Nie ma aż tak wielkiej tragedii z tym kapaniem , ale zawsze...Myślałem o podbiciu tego wszystkiego jakąś płytą. Na razie musi tak zostać. Mam inne ważniejsze tematy do zrobienia.
Roman prosił o foto mechanizmu drzwi:

Nie wiem czy Romana zadowolą moje fotki, nie są zbyt wymowne. Konstrukcja drzwi prosta w swojej formie, ale długo by się rozpisywać , jak to wszystko działa i jak wygląda. Po prostu to trzeba widzieć.

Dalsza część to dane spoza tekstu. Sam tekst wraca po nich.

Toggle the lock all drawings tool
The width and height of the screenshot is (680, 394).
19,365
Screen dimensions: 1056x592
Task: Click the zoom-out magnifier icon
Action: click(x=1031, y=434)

Drzwi pochodzą z demontażu z pewnego zakładu. Napędzane silnikiem trójfazowym 0,75KW. W tej chwili nie dorobiłem jeszcze automatyki więc wszystko odbywa się na zasadzie wyłącznika lewo-prawo. Te zwisające kable to właśnie wyprowadzenia od wyłączników krańcowych zainstalowanych fabrycznie w przekładni. Może śmiesznie wygląda ta ręczna wiertarka zamontowana przeze mnie pod tym całym urządzeniem, ale to efekt, przykrego doświadczenia jakiego doznałem zaraz , kilka dni po zamontowaniu. Po prostu pewnego dnia, na cały dzień elektrownia wyłączyła prąd...... hehehe. To jest właśnie ręczne, awaryjne otwieranie "na korbkę", jakie niedawno dorobiłem.